__Task to carry out__.
Beginning at the line containing "Click 'Disable cookies" in the material below and ending at the line containing "Given: Open the Закладки menu", return each line exactly and add nothing.

-.-.-

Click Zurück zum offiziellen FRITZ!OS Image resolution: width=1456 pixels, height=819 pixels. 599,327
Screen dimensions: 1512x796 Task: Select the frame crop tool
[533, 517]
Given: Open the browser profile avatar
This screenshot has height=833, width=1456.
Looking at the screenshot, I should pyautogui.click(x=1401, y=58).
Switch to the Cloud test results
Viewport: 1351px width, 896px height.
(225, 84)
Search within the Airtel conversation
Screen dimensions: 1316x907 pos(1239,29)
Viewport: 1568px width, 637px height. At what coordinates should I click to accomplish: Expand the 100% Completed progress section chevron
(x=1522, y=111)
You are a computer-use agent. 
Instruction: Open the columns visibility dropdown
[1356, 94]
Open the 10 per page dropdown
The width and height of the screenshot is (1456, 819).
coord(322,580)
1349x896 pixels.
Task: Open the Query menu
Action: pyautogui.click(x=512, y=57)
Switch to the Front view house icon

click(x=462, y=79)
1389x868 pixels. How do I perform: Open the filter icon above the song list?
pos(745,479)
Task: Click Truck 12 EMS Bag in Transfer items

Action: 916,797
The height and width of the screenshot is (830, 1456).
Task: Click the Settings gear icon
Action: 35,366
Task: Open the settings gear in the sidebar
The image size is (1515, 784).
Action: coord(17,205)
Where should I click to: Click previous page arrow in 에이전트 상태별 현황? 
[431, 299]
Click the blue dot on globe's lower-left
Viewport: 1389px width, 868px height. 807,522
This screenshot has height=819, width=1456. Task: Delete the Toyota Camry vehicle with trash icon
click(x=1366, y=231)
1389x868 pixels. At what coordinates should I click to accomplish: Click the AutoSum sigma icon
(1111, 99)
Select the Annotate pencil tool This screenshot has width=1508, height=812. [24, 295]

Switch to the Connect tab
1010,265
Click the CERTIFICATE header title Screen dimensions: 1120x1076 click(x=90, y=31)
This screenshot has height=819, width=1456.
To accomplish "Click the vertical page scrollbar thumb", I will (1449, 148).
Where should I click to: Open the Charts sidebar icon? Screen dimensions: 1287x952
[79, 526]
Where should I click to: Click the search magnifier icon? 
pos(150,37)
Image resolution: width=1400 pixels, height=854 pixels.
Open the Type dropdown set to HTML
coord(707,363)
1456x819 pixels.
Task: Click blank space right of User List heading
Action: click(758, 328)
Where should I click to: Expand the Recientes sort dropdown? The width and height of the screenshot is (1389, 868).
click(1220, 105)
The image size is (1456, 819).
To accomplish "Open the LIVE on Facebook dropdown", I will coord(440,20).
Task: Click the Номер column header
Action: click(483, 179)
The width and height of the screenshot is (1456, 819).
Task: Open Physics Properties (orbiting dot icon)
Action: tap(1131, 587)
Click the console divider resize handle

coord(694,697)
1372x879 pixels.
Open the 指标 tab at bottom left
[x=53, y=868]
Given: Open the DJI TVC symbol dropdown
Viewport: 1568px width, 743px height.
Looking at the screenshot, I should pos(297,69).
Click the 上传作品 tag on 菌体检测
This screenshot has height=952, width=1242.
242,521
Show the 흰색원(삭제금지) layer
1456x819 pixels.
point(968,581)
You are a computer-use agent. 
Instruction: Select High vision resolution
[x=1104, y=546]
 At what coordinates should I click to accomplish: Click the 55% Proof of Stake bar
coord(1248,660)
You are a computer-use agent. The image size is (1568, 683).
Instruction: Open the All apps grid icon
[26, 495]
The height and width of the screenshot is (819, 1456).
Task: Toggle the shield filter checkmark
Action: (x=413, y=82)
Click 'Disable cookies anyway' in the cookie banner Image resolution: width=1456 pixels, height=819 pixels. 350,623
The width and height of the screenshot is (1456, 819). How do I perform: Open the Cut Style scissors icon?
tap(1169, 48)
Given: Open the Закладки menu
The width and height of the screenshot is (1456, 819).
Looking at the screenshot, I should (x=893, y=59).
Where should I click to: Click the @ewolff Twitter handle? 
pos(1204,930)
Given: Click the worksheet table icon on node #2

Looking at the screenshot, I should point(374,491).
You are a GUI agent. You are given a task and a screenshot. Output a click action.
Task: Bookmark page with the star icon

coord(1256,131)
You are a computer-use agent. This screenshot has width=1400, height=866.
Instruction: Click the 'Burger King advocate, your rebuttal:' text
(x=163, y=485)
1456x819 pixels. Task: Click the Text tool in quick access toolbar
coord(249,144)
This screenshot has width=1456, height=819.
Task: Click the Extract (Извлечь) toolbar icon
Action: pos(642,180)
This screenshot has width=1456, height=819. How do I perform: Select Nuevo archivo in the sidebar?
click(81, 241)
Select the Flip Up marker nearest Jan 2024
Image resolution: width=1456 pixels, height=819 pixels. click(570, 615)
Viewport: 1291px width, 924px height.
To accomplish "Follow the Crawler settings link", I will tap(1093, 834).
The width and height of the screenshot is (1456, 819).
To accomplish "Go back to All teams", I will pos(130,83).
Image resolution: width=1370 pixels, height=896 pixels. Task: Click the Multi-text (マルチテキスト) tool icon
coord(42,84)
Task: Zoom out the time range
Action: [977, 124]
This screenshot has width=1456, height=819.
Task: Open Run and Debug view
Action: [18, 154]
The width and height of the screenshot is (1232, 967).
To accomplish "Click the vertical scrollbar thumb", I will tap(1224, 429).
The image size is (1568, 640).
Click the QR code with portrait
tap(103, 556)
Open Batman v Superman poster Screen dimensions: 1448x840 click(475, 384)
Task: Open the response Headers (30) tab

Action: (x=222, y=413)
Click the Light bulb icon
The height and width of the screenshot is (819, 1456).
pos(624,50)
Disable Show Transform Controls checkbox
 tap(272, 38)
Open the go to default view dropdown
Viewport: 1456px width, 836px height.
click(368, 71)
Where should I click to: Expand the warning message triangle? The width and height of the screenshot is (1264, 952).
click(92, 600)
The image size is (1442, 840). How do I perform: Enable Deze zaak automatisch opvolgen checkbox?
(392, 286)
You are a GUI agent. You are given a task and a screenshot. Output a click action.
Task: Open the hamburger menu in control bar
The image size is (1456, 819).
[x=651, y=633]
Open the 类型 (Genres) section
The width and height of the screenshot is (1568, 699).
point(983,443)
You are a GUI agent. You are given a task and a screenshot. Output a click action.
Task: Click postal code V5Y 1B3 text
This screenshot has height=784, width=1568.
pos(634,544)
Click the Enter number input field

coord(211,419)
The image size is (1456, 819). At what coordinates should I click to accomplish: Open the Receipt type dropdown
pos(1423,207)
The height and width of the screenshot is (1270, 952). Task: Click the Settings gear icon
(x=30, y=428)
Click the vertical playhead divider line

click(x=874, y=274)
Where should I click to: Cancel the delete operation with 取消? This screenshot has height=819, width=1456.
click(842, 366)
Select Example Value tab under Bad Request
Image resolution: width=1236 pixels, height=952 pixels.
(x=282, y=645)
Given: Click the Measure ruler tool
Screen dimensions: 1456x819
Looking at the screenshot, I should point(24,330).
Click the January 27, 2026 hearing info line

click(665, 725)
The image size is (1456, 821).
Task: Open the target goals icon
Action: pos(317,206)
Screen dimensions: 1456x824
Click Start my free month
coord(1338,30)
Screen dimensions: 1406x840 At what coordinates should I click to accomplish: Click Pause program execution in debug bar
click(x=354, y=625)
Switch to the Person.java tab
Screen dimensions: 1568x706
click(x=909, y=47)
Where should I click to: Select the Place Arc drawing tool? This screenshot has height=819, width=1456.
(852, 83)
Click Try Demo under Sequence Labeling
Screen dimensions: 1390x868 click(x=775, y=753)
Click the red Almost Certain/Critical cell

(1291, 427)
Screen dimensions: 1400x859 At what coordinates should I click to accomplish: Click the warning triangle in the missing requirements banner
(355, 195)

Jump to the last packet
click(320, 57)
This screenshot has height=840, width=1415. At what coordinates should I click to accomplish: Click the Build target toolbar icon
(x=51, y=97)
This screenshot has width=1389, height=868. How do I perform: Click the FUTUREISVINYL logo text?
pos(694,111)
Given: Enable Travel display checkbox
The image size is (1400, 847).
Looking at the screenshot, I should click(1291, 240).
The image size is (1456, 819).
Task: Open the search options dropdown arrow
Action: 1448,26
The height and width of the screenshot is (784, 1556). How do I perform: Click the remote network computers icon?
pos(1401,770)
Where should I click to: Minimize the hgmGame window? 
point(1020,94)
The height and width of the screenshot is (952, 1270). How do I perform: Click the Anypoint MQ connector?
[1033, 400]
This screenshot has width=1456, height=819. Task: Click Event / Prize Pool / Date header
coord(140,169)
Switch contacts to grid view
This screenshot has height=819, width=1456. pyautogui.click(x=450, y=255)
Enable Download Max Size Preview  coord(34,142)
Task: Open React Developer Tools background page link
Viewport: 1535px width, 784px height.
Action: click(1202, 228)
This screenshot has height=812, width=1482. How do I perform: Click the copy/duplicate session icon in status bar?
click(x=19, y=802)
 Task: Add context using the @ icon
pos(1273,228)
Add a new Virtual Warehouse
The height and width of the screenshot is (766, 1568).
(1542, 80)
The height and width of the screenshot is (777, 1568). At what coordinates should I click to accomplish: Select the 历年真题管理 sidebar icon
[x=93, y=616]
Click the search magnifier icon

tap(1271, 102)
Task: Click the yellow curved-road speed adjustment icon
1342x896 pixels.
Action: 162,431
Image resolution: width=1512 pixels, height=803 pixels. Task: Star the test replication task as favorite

-.-.-

__Response to this exercise__.
Click 'Disable cookies anyway' in the cookie banner Image resolution: width=1456 pixels, height=819 pixels. 350,623
The width and height of the screenshot is (1456, 819). How do I perform: Open the Cut Style scissors icon?
tap(1169, 48)
Given: Open the Закладки menu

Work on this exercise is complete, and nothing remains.